The G7 countries – the U.S., U.K., Canada, France, Germany, Italy and Japan – have provisionally agreed to impose a price cap on Russian oil. The cap will apply to crude oil from December 5th and refined products from February 5th.
A major reason why Western sanctions haven’t turned the rouble to “rubble”, as Joe Biden said they would, is that Russia has been earning huge revenues in the oil and gas markets – thanks to elevated prices of those commodities. Western countries want to put a stop to this; hence the oil price cap.
But why a price cap? Why not just threaten sanctions against any country that buys Russian oil? There are two reasons. First, other countries – especially China – wouldn’t stand for this. Second, Western countries don’t actually want Russian oil to leave the market. They want it to keep flowing – just at a lower price.

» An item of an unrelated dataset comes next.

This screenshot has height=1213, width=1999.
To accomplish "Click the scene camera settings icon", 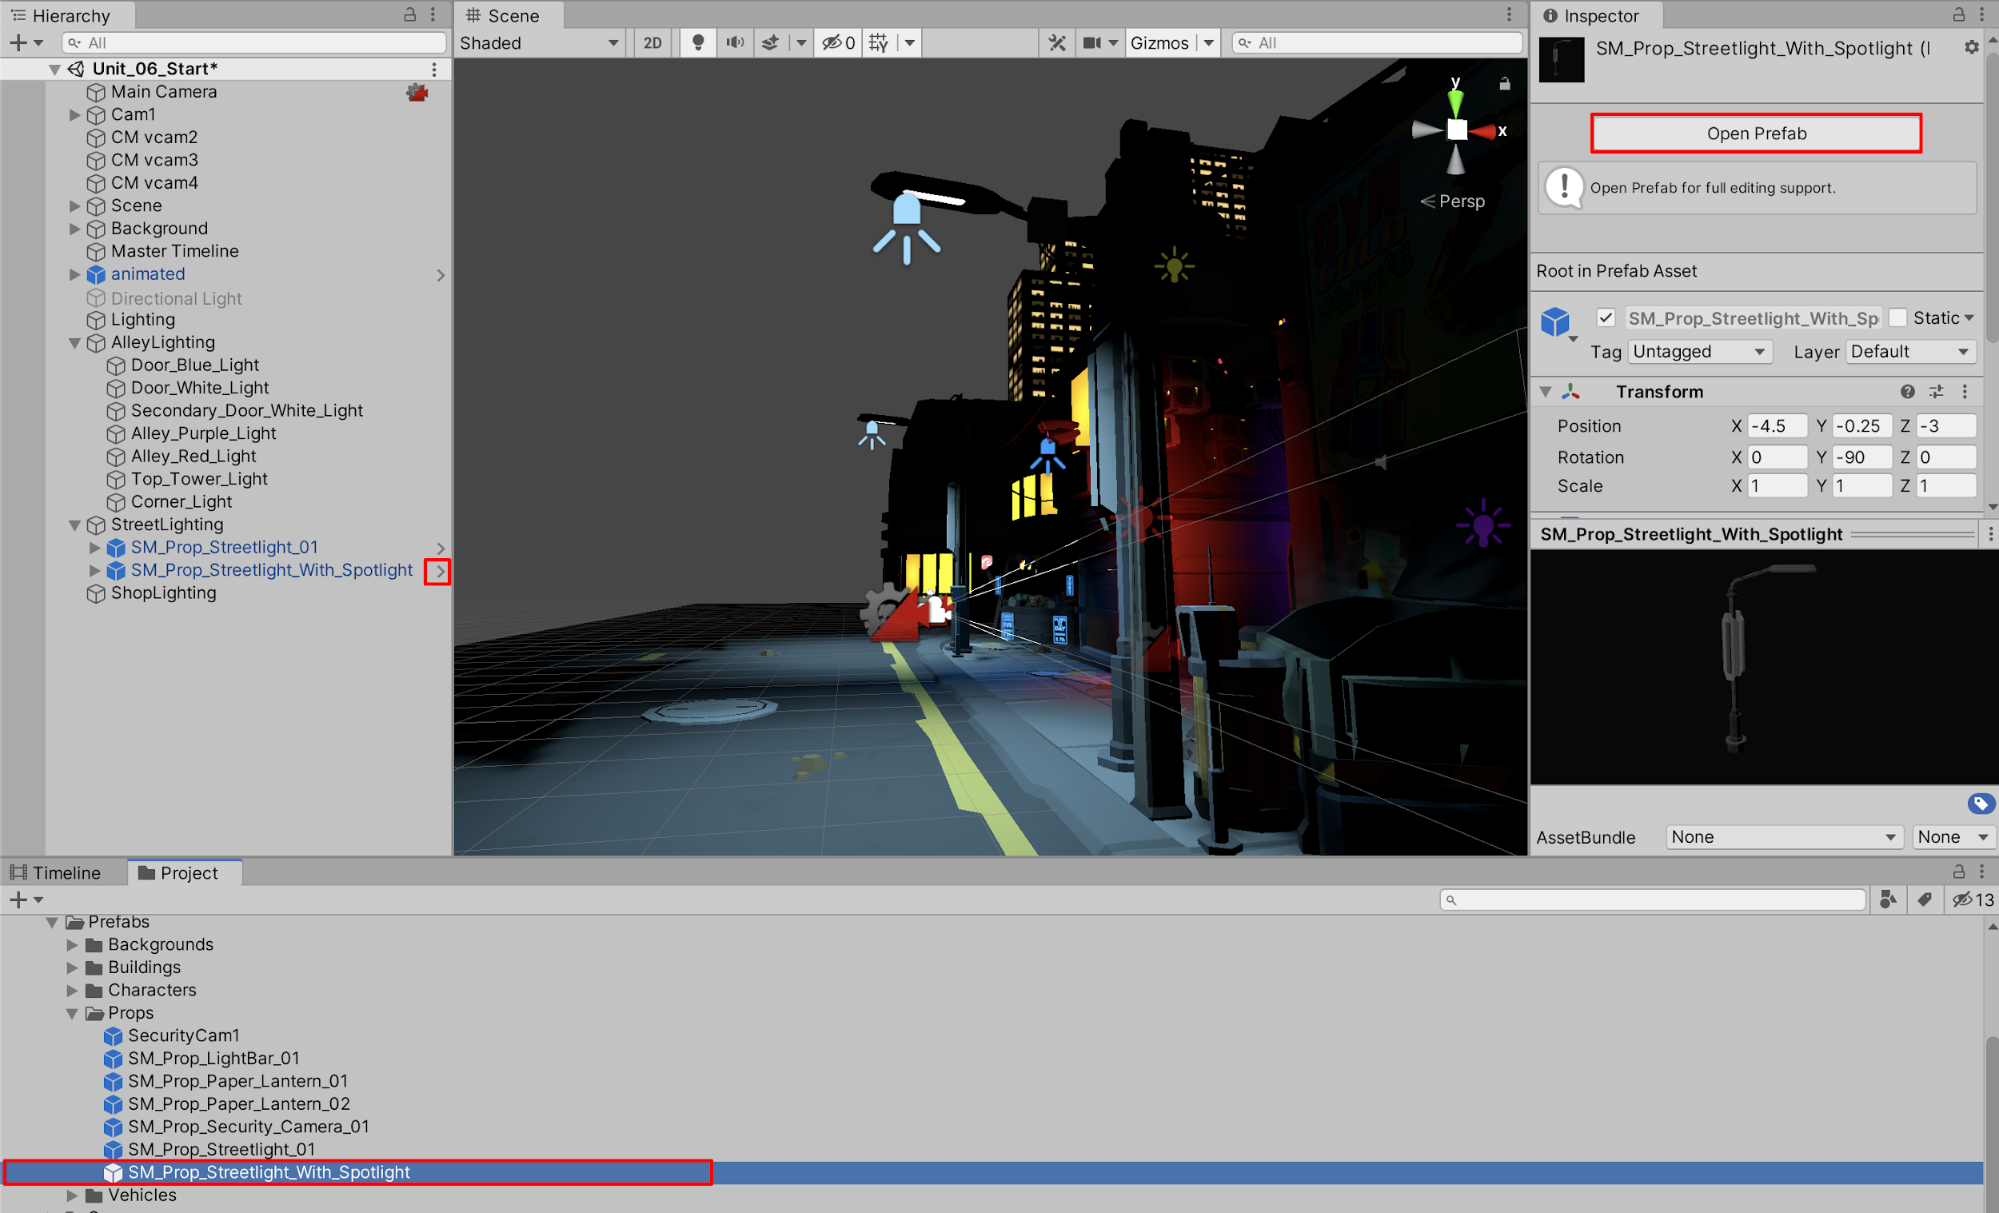I will click(x=1092, y=43).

Why is that? If Russian oil left the market, the price of oil would skyrocket. Since the end of the Second World War, the inflation-adjusted oil price has never exceeded $170 per barrel. But if Russian oil was no longer available, it could reach more than twice that level – bringing the world economy to a standstill.

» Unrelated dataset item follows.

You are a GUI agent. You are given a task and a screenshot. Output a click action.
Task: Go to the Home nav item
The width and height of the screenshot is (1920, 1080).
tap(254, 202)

The logic behind the price cap is that the oil price remains relatively stable, but Russia ceases to earn outsize profits. So how will it work?

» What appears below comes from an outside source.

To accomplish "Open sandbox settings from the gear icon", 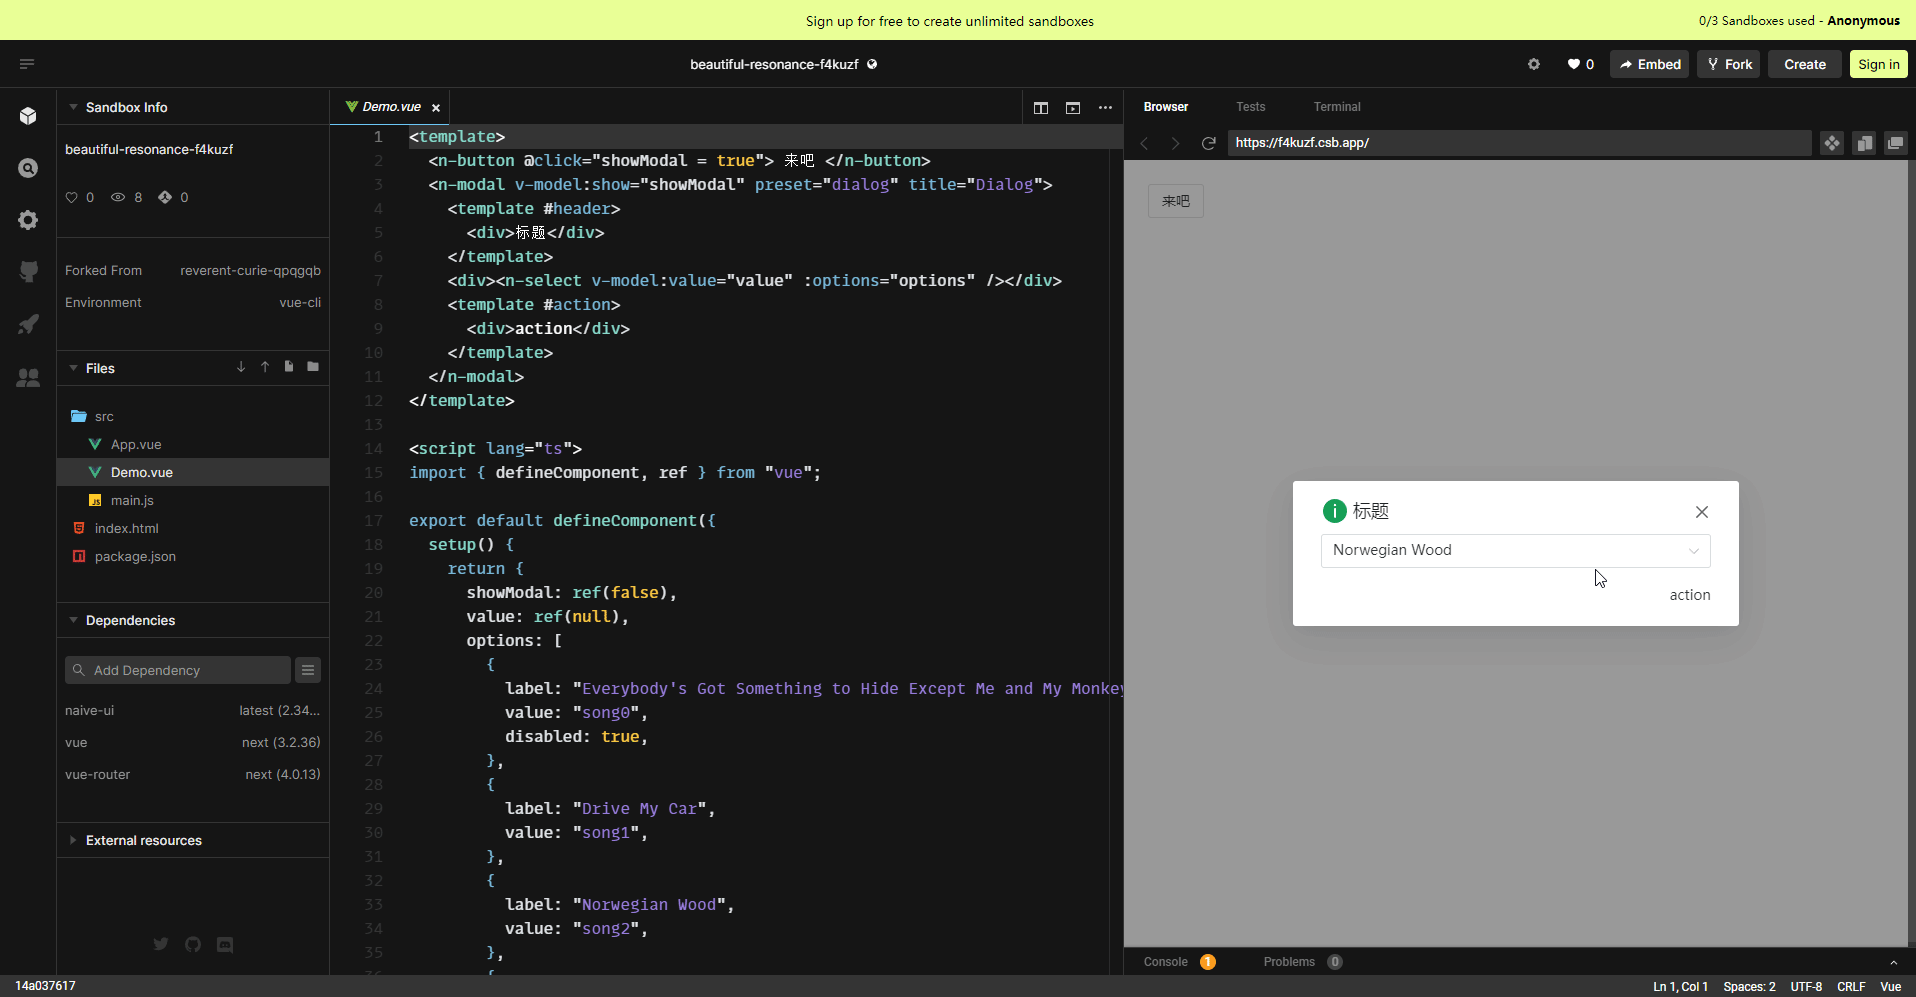I will (x=1533, y=64).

Western countries actually do have some leverage over Russia when it comes to oil. Much of the shipping and insurance services that facilitate the distribution of Russian oil is based in Europe (shipping in Greece; insurance in London). The plan is to announce that such services will only be available for shipments where the agreed price is below the price cap.
Suppose the market price is $100, and the price cap is set at $50. India proposes to buy a shipment of oil from Russia. Western shipping and insurance services will only be available if India agrees to pay $50 per barrel or less.
Russia has already warned it won’t sell oil to any country that imposes a price cap. But the West is hoping Russia will be forced to comply. After all, shutting down oil wells is expensive and risks scuppering future production.
Now, Russia did manage to cut production during Covid when demand for oil cratered. But proponents of the price cap say it won’t be so easy this time, as Western oil companies have gone and taken their expertise with them. Sceptics, however, say that Russia knows how to manage its own oil industry.
Successfully cutting production would presumably hurt Russia, but by less than you might think. Remember there’s a quantity effect and a price effect. Russia would be selling less oil, but would be earning more money per barrel.
Another possibility is that major buyers like China and India refuse to go along with the price cap. So far, India’s petroleum minister has said he will “look carefully” at the proposal, while noting he has “moral duty” to Indian consumers – not the West. Meanwhile, China’s Foreign Ministry has called for “dialogue and consultation”, which has been taken as lack of support. (That China would oppose the price cap is hardly surprising.)
So how will Russia’s customers get their oil if Western shipping and insurances services aren’t available? Some people claim that tankers can be rerouted from elsewhere, and that Russian or Asian companies can provide insurance. Others claim there’s no enforcement mechanism. What’s to stop a customer paying the price cap, and then making up the difference with a side payment?
Indeed, if the price cap falls well below the market price – which is the whole point – won’t every buyer in the market want Russian oil? Why pay $100 per barrel for Saudi oil, when you can get Russian oil for $50? Buyers will then bid up side payments until the ‘true’ price of Russian oil is close to the market price.
The best-case scenario for the West is that Russia complies with the price cap and side-payments are small.
What seems more likely, though, is some combination of production cuts and alternative distribution channels – which will hurt both Russia and the West. Russia will earn less revenue, and Westerners will pay more for their oil (at a time when Europeans are paying vastly more for their gas).